|
|
Die
besten Krimis des Jahres
|
20. Deutscher Krimi
Preis 2004
National
1.
Platz: D.B.
Blettenberg: Berlin, Fidschitown
(Pendragon)
Der Eurasier
Farang bekommt in Bangkok einen Auftrag, der
ihn nach Deutschland führt. In Berlin gerät Farang schon bald
zwischen die Fronten rivalisierender vietnamesischer Banden, die das
labyrinthartige
System aus Bunkern und Tunneln unter der Stadt beherrschen. In seinem
Thriller
unternimmt D.B. Blettenberg eine abenteuerliche Reise ins ferne
Thailand
und in die kriminelle Unterwelt Berlins.
Blettenberg
beginnt zwar seinen jüngst mit dem Deutschen Krimipreis
ausgezeichneten Krimi Berlin
Fidschitown mit einer Schießerei in Berlin. Aber es ist
eine Schießerei unter Berlins exotischen Antipoden. Während
oben die Geldtransporter mit neuen Euro herumfahren, kämpfen in
der Unterwelt verlassener Nazibunker und stillgelegter
U-Bahn-Schächte Chinesen, Süd- und Nordvietnamesen um die
Macht über Mädchenhandel, Juwelen- und Zigarettenschmuggel.
Tunnelkämpfe unter einem Berlin, in dem die Orientierungspunkte
den Stadtplänen Saigons und Hanois entnommen sind, schrille
Charaktere, Waffen, Sex. Blettenberg schreibt wie eine Uzi, auf
Einzelfeuer gestellt: mit kurzen trockenen Einschlägen.
Unverblümt exotisch."
(Tobias Gohlis / DIE ZEIT)
2.
Platz: Anne
Chaplet: Schneesterben
(Antje Kunstmann)
Einen Winter
wie diesen hat es in Klein-Roda noch
nicht gegeben.

Bereitgestelltes Material –
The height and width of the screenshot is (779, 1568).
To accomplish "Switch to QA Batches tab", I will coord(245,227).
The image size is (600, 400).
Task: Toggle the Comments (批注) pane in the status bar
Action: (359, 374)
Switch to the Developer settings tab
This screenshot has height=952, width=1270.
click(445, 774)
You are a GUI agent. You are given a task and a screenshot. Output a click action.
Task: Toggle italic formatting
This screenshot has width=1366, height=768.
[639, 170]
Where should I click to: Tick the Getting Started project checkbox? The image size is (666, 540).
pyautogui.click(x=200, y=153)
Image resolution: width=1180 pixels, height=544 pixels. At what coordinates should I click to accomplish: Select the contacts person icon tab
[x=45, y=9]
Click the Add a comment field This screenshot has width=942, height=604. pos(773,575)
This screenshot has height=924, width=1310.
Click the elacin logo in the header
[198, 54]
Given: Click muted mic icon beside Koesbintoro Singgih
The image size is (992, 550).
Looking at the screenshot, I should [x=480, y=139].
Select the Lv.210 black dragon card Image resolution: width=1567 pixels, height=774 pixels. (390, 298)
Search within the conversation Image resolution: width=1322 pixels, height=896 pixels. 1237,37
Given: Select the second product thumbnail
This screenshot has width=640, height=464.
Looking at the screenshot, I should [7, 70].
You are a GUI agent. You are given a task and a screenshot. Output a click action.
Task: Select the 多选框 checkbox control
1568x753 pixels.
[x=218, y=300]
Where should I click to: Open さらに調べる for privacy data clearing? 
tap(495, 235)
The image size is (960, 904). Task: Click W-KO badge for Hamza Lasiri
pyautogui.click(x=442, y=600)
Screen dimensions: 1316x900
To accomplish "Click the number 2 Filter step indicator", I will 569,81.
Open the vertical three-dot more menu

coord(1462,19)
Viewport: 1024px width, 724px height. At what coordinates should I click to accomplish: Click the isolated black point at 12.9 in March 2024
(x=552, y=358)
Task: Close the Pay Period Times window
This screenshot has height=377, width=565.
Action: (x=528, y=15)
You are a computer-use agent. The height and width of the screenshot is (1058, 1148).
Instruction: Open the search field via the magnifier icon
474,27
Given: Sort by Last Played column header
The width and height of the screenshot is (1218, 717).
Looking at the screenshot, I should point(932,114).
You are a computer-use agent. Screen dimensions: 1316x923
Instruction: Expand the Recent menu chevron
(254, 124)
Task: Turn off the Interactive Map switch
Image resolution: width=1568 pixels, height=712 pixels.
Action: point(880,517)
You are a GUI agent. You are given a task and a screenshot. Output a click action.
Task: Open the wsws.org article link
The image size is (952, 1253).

Aufgabe –
Zitiere aus dem Text über den Deutschen Krimi Preis 2004 wörtlich den Abschnitt von „Der Eurasier“ bis einschließlich „kriminelle Unterwelt Berlins.“. Die Auflistung stammt aus einer anderen Quelle.

Ergebnis –
Der Eurasier
Farang bekommt in Bangkok einen Auftrag, der
ihn nach Deutschland führt. In Berlin gerät Farang schon bald
zwischen die Fronten rivalisierender vietnamesischer Banden, die das
labyrinthartige
System aus Bunkern und Tunneln unter der Stadt beherrschen. In seinem
Thriller
unternimmt D.B. Blettenberg eine abenteuerliche Reise ins ferne
Thailand
und in die kriminelle Unterwelt Berlins.